By Peter Brimelow, MarketWatch
NEW YORK (MarketWatch) — James Dines suspects there’s a reason for stock stumbles this year: World War IV is coming.
With stocks almost flat over the year to date, top-performing micro-focused tortoises are on a tear right now. I’ve recently written about a couple — Alcosta Growth Report and Wall Street Forecaster. ( See May 24 column and April 19 column )
In contrast, earlier this year, I wondered if a flamboyant macro-focused hare, veteran James Dines of The Dines Letter (TDL), was about to break free into one of his spectacular runs of success which, way back into the 1960s, have been interspersed with equally spectacular runs of disaster. ( See March 26 column)
It hasn’t quite worked out, although TDL is above water year-to-date through April, up 3.9% by Hulbert Financial Digest count versus 11.96% for the dividend-reinvested Wilshire 5000 Total Stock Market Index. But over the past 12 months, it’s down negative 32.58% versus a gain of 3.47% for the dividend-reinvested Wilshire 5000.
Over the past three years, the letter is up 15.34% annualized versus 19.8% annualized for the total return Wilshire 5000. But over the past five years, the letter is down an annualized 9.09% versus a 1.33% annualized gain for the total return Wilshire 5000.
Further back, the TDL roller coaster is back up: an annualized 7.93% versus over the past ten years versus 5.41% annualized for the total return Wilshire. Over the past fifteen years, the letter is up an annualized 9.3% versus 6.18% annualized for the total return Wilshire.
This wild ride reflects TDL’s predilection for calling dramatic turns — most notably in gold and commodities ten years ago, more recently in uranium and rare earths. Sometimes it works, sometimes it doesn’t. But when it works, it really works.

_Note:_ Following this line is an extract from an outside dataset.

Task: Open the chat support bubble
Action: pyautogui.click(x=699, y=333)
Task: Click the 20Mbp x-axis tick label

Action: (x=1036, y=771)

In his latest issue, Dines is again talking about something off the radar screen for most investors: war, as epochal as World Wars I and II. He writes: “To us, the growing tensions among nations are palpable, especially the convulsions among Arab nations marking the beginning of the end of their theocracies and dictatorships — again to be punctuated by a war.”
Dines thinks this explains what he calls “flash in the pan” rallies this year: “The weird action in the stock market might be about a war — China and Pakistan against India, Muslim versus Hindu, or Afghanistan against anybody, who knows?”
Dines has an equally big idea about commodities: “Something important happened one year ago, and it might be a significant clue to the future economic outlook. The commodities markets made peaks, and they’ve been edging lower ever since.”
His diagnosis: “As we calmly contemplate the commodity situation, it speaks to us that the world is entering an economic slowdown of unknown depth and length.
“We have been staunchly rejecting the supposition that there was an economic recovery after the 2008 downturn, identifying it instead as a ‘flash in the pan’ induced by the stupendous overprinting of paper money washing like a tsunami over the system.
“We have also insisted that, since overprinting caused the previous inflation, it is now being punished by the inevitable corrective deflation.”
Dines has indeed repeatedly predicted an economic convulsion that combines both inflation AND deflation, although I don’t think he’s been clear on quite how they’ll fit together. ( See Jan. 18, 2010 column)
Perhaps he doesn’t know himself. He writes of bonds that “persistently low long-term interest rates are a sign of ‘The Coming Great Deflation’ but if they suddenly erupt higher, it might be a sign of ‘The Coming Hyperinflation.’ The Dow Jones Corporate Bond Index XX:DJCBP +0.0086% penetrating its December 2010 lows would be a ‘sell signal.’”
Curiously, although Dines recommends caution towards stocks, he seems to want to turn bullish. He writes: “Maybe the intense pessimism now extant in speculative stocks will be followed by multiple-year rise from these levels, believe the unbelievable or not. It is amidst such feelings of mass fear that bottoms tend to be formed.”
And he still rates the Dow Jones Industrial Average DJIA -0.60% as a short and intermediate term buy, with a stop at 12,200.